Fimela.com, Jakarta Pernyataan Menteri Sosial Tri Rismaharini soal memaksa anak tulis belajar bicara menjadi polemik. Mensos Risma memaksa anak tuli untuk bicara agar ia bisa melindungi diri dari tindak kekerasan seksual.
Pernyataannya ini dikritik sejumlah pihak, terutama organisasi penyandang disabilitas. Menyikapi hal ini, Staf Khusus (Stafsus) Presiden Joko Widodo, Angkie Yudistia menyebut Mensos Risma memiliki niat yang tulus untuk melindugi hak penyandang disabilitas.

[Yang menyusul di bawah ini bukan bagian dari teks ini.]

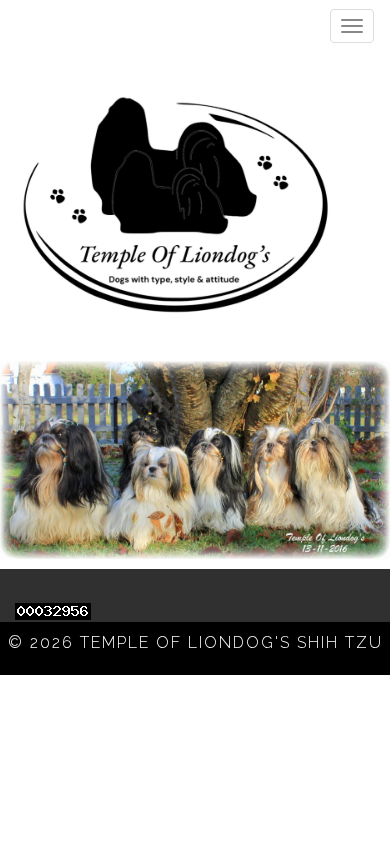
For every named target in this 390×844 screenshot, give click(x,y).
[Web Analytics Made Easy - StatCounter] (53, 609)
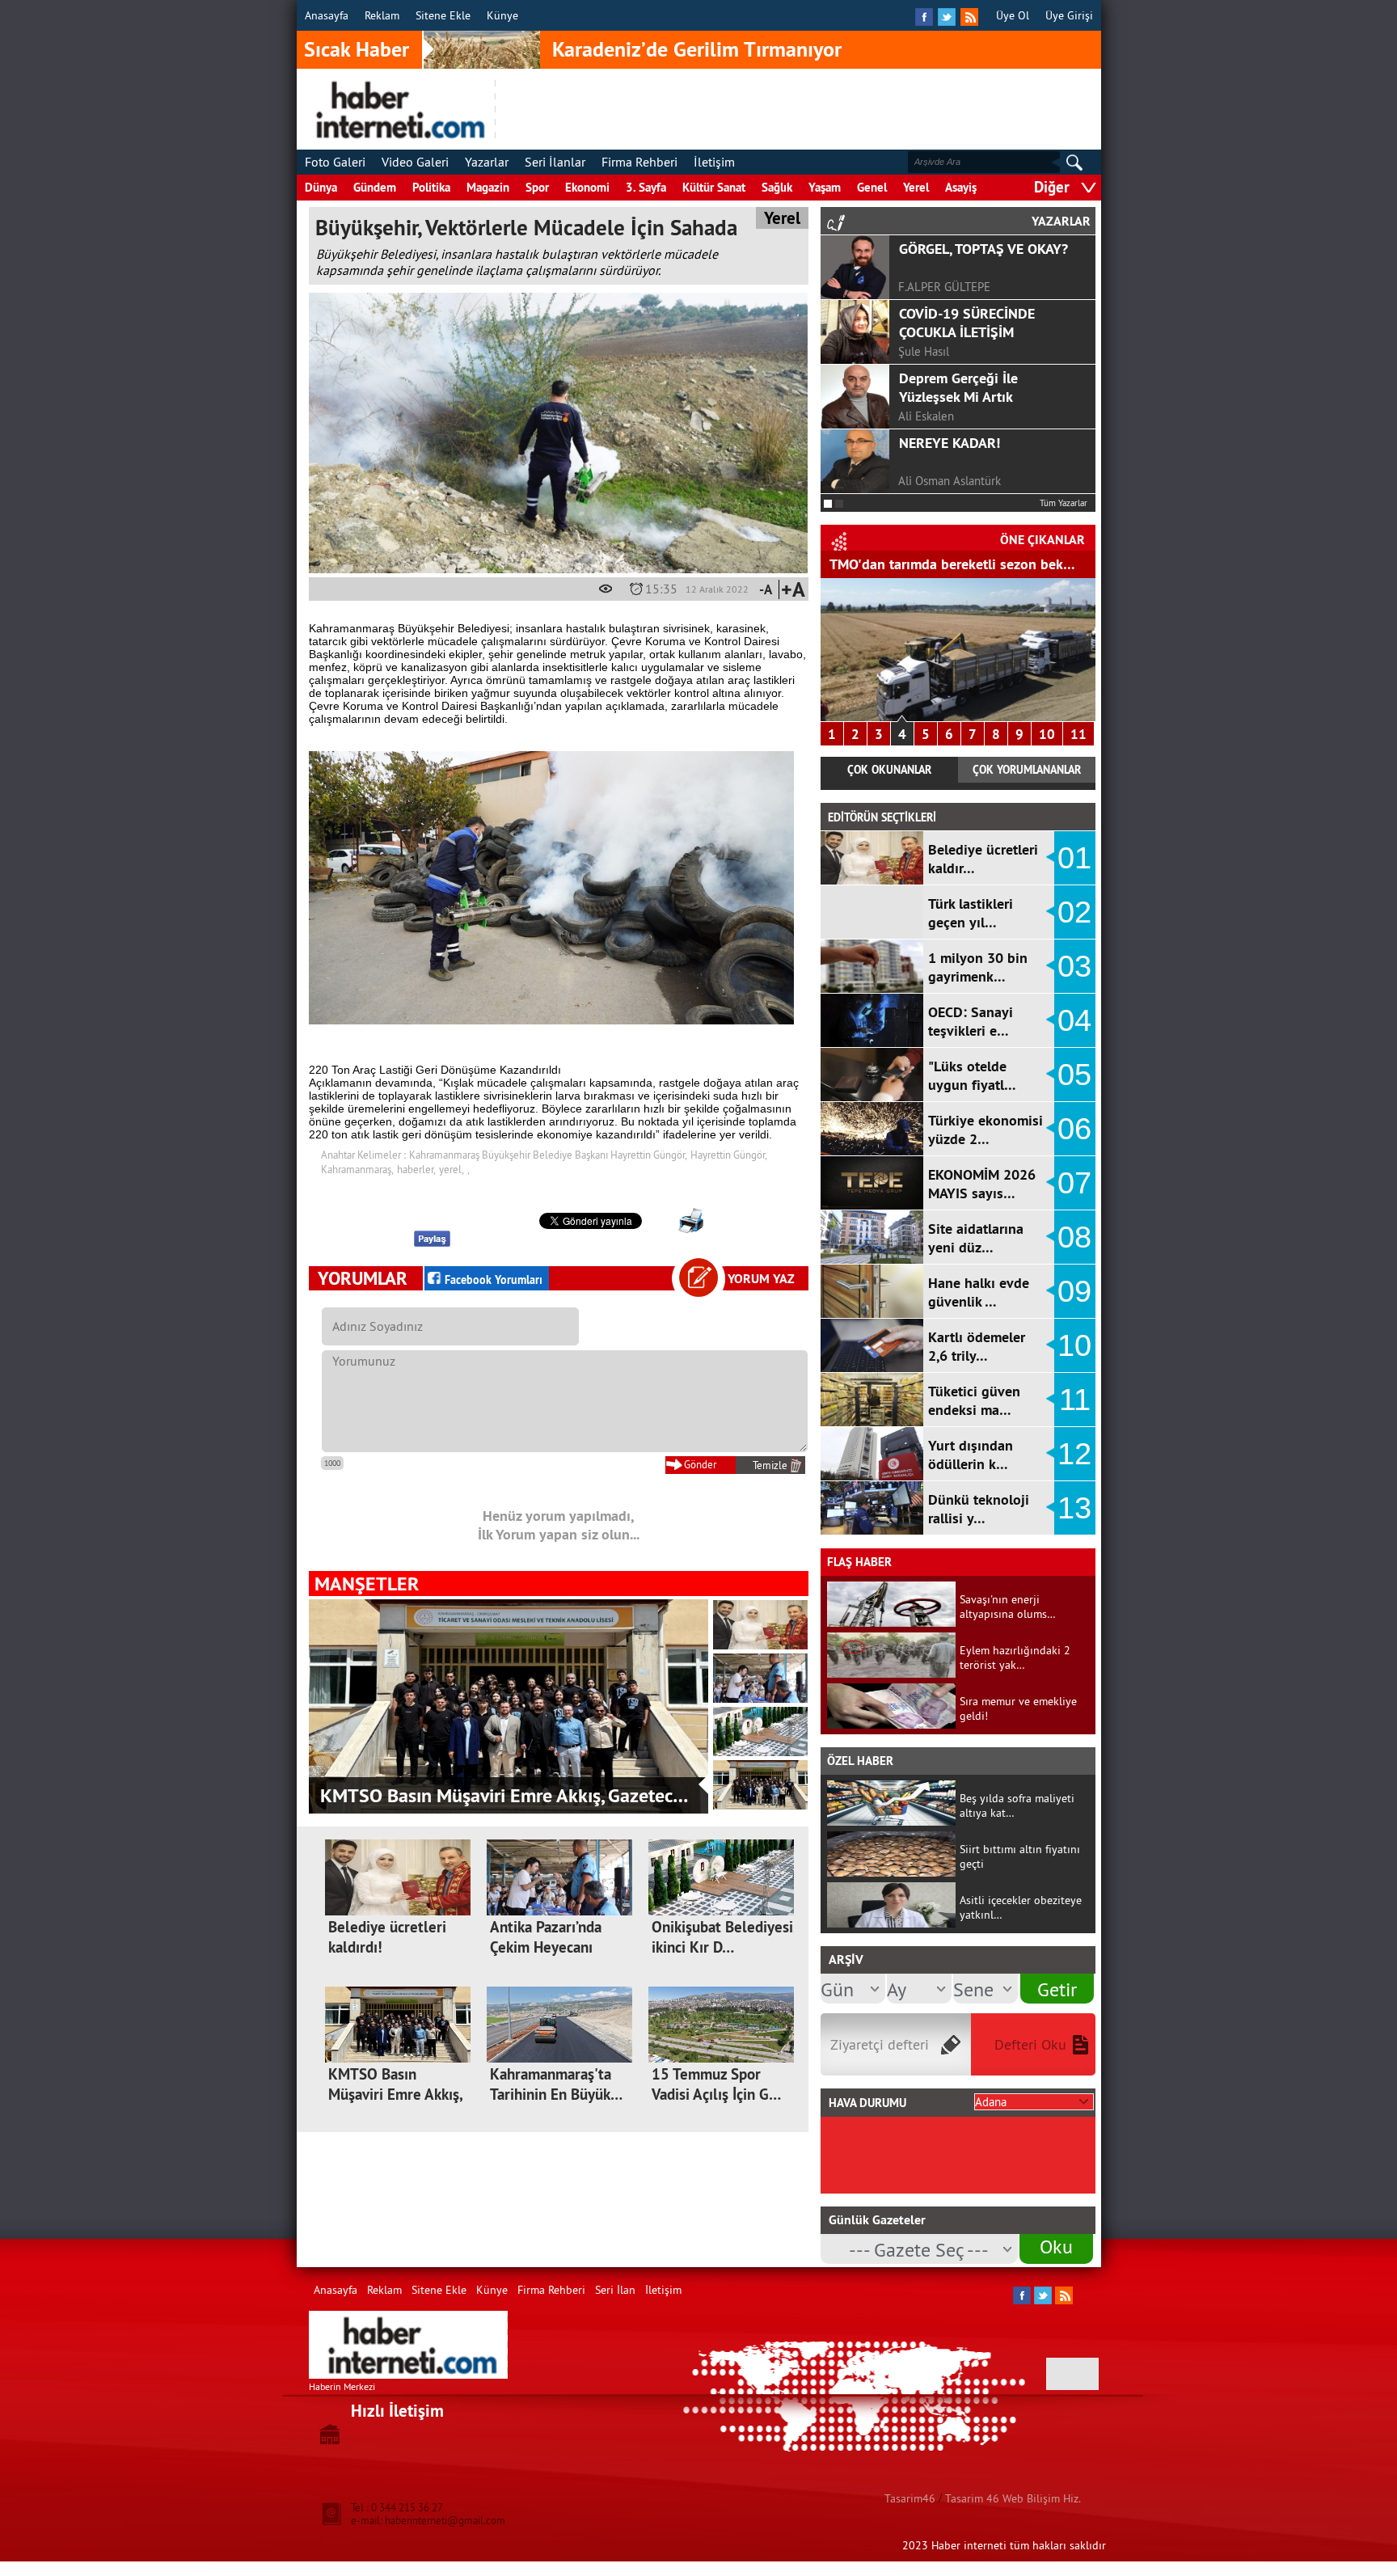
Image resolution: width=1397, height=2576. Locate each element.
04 (1074, 1020)
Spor (537, 187)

Melalui akun Instagramnya, Angkie Yudistia menjelaskan apa yang dimaksud Mensos Risma soal memaksa anak tunarungu untuk bicara.
"Sebagai bagian dari disabilitas, saya memahami pola komunikasi diantara kita, terlebih saya juga seorang tunarungu/tuli. Dalam keseharian, saya membaca gerak bibir lawan bicara serta dibantu juru bahasa isyarat sebagai komunikasi sehari-hari," katanya melalui akun Instagram pribadinya.
Kebutuhan dan karakteristik penyandang disabilitas yang berbeda
Menurut Angkie, seiring dengan perkembangan teknologi dan kondisi pandemi yang mengharuskan masyarakat menggunakan maskr, membuatnya harus bisa memahami apa yang disampaikan lawan bicaranya melalui aplikasi transkrip pembicaraan di ponsel.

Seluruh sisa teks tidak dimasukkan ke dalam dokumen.